ACTIONS TO TAKE:
1 > Set down the passage of the enzyme flashcards word for word, beginning at "Enzyme Kinematics Flashcards" and stopping after "enzyme interacts with)".
2 > Answer these questions from the enzyme flashcards.
(a) What do transferases do?
(b) What is a zymogen?
(c) What example of a prosthetic group is given?

READING PASSAGE START

Enzyme Kinematics Flashcards
Types of enzymes and inhibition, Vmax and Km, etc.
Substrate
What enzymes interact with
Enzyme binding site
Where intermolecular interactions occur
Enzyme catalytic site
Where the reaction is catalyzed
Induced fit model
Enzyme and substrate shape affect each other; explains stabilization of the transition state
Ligand
Regulatory molecules and substrates (any substance an enzyme interacts with)
Orthosteric regulation
Elements that interact with an enzyme at its active site
Allosteric regulation
Elements that bind to an enzyme at sites other than the active site
Oxidoreductases
Catalyze redox reactions
Transferases
Transfer functional groups between molecules
Hydrolases
Catalyze hydrolysis
Isomerases
Catalyze isomerization; name often includes “mutase” suffix
Lyases
Cleave bonds using mechanisms other than hydrolysis
Ligases
Join molecules together with covalent bonds
Alcohol dehydrogenase
Type of oxidoreductase; converts alcohols to aldehydes
Phosphatase
Remove phosphate groups
Kinases
Type of transferase; add phosphate groups to acceptor molecules
What type of bonds do enzymes use to bind to substrates?
Noncovalent
Feedback
Downstream product of a pathway reaches backward to regulate upstream steps
Feed-forward regulation
Product helps a later step that it is not directly involved in
Cooperativity
An enzyme binding one ligand makes it easier to bind the second; each subsequent ligand is easier to bind (ex: hemoglobin)
Sigmoidal curve (S shape)
Curve indicating cooperativity
Hill Coefficient
Indicator of cooperativity
>1 = positive cooperativity
0 = no cooperativity
<1 = negative cooperativity
Phosphorylation
Covalently adding a phosphate group to a protein
Zymogen
Inactive enzyme precursors
Cofactors
Molecules required by enzymes to function
-Can be organic or inorganic
Coenzymes
Organic cofactor molecules (vitamins)
Prosthetic groups
Coenzymes that are tightly or covalently bonded to their enzymes (ex: heme)
Holoenzyme
Enzyme + all cofactors and coenzymes
Apoenzyme
Only enzyme, without addition of cofactors
Michaelis-Menten Model
Explains how the rate of an enzyme catalyzed reaction is dependent on the concentration of the enzyme and its substrate
Saturation
All enzyme molecules are occupied; reaction is at max velocity
Km
Substrate concentration that corresponds to 1/2 of Vmax; measure of affinity (higher = greater affinity)
Reaction velocity equation
(Vmax*[S]) / (Km + [S])
Michaelis-Menten Plot
Reaction rate as a function of substrate concentration
Lineweaver-Burk Plot
Double reciprocal transformation of Michaelis-Menten Plot
x-intercept value of Lineweaver-Burk Plot
-1/Km (higher Km = closer to origin)

READING PASSAGE END
DATASET EXTRACT START

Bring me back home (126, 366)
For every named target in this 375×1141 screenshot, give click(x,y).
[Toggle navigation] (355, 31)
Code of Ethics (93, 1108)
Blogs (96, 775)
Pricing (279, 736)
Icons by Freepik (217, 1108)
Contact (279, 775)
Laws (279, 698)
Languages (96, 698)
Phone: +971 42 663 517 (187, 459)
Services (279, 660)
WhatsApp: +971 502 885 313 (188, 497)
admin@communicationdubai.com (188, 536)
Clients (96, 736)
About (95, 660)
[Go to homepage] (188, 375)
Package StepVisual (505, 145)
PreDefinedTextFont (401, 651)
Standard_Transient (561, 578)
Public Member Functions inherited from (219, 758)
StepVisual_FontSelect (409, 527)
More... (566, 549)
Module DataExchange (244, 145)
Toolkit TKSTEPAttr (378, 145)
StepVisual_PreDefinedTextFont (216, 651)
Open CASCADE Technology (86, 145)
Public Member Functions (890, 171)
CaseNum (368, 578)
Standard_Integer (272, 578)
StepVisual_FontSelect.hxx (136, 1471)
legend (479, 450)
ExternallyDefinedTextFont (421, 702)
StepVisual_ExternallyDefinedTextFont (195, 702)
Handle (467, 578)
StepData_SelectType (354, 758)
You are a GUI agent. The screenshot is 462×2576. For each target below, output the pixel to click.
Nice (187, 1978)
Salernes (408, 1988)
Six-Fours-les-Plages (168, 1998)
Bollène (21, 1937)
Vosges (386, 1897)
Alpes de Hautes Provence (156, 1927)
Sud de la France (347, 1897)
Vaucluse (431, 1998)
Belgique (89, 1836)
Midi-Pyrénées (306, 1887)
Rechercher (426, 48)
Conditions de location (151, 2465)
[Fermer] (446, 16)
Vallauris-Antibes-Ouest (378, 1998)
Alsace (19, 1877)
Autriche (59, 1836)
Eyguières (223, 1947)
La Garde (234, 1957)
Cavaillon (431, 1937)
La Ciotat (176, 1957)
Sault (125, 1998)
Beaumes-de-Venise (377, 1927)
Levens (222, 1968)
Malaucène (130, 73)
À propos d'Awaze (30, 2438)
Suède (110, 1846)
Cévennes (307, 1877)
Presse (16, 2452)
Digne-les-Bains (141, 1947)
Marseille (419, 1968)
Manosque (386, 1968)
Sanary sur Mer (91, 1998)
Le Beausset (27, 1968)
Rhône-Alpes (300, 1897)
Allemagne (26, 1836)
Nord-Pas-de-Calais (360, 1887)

DATASET EXTRACT END

SOLUTIONS:
1 >
Enzyme Kinematics Flashcards
Types of enzymes and inhibition, Vmax and Km, etc.
Substrate
What enzymes interact with
Enzyme binding site
Where intermolecular interactions occur
Enzyme catalytic site
Where the reaction is catalyzed
Induced fit model
Enzyme and substrate shape affect each other; explains stabilization of the transition state
Ligand
Regulatory molecules and substrates (any substance an enzyme interacts with)

2 >
(a) They transfer functional groups between molecules.
(b) An inactive enzyme precursor.
(c) Heme.